◆ Excerpt to read
_ _ _ _

First of all, you need to check whether your property will restrict you in terms of the fuel you can use.

Existing Chimney/Flue

  • If you have a conventional brick chimney, you can choose between a wood or gas stove to sit in your fireplace opening – the difference in the installation will be the type of flue liner and terminating cowl.
  • A pre-fabricated flue, which is an interlocking metal flue system, is identifiable by a metal flue and terminal on the roof and a metal flue box behind the fire. This type of flue is only suitable for gas appliances. The property will tend to have a flat wall rather than a fireplace opening, and therefore will be more suitable for a shallow, inset type gas appliance.
  • New houses with no chimney may have been built with a pre-cast flue, identifiable by a ridge vent or metal terminal on the roof. This type of flue is built from concrete or clay blocks in a cavity wall. This type of flue is only suitable for gas appliances.  Again the property will tend to have a flat wall and will be more suitable for a shallow, inset type gas appliance.

No Chimney

  • It is possible to have a wood or gas appliance where no chimney exists.

_ _ _ _

◆ Information provided
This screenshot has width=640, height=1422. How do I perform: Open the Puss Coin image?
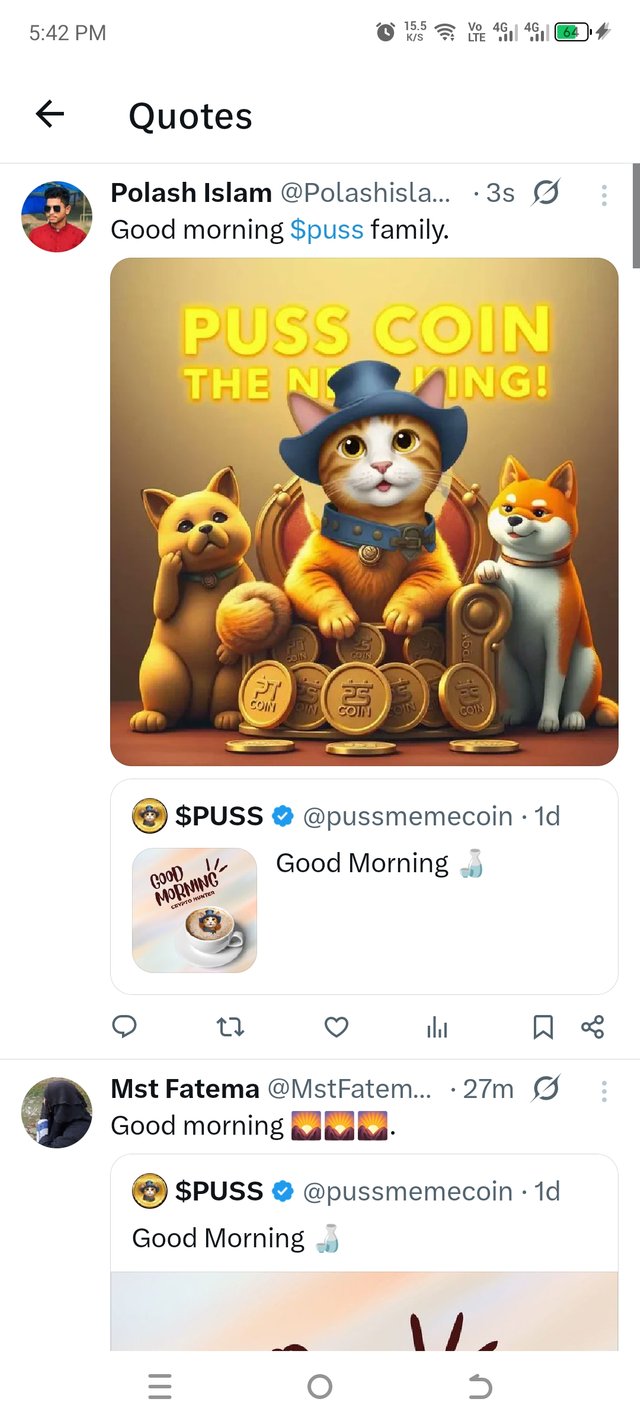[364, 511]
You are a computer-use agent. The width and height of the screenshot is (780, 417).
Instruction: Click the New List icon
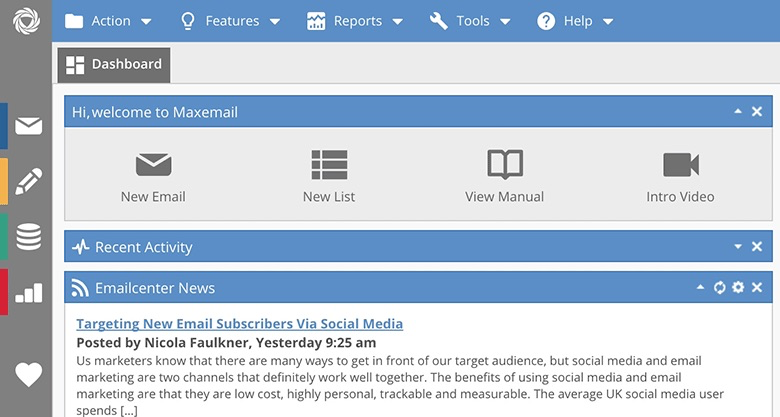pos(329,164)
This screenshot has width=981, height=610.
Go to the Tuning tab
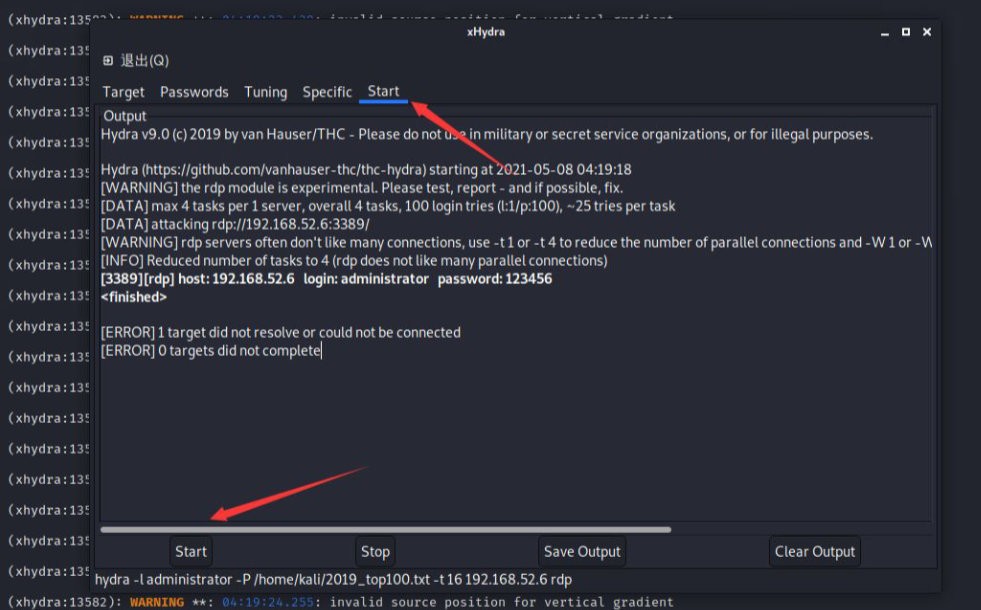[265, 92]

_ _ _ _

◆ Task prompt
Set down the whole text on chimney and flue types for choosing a stove fuel, word for word.

◆ The solution
First of all, you need to check whether your property will restrict you in terms of the fuel you can use.

Existing Chimney/Flue

  • If you have a conventional brick chimney, you can choose between a wood or gas stove to sit in your fireplace opening – the difference in the installation will be the type of flue liner and terminating cowl.
  • A pre-fabricated flue, which is an interlocking metal flue system, is identifiable by a metal flue and terminal on the roof and a metal flue box behind the fire. This type of flue is only suitable for gas appliances. The property will tend to have a flat wall rather than a fireplace opening, and therefore will be more suitable for a shallow, inset type gas appliance.
  • New houses with no chimney may have been built with a pre-cast flue, identifiable by a ridge vent or metal terminal on the roof. This type of flue is built from concrete or clay blocks in a cavity wall. This type of flue is only suitable for gas appliances.  Again the property will tend to have a flat wall and will be more suitable for a shallow, inset type gas appliance.

No Chimney

  • It is possible to have a wood or gas appliance where no chimney exists.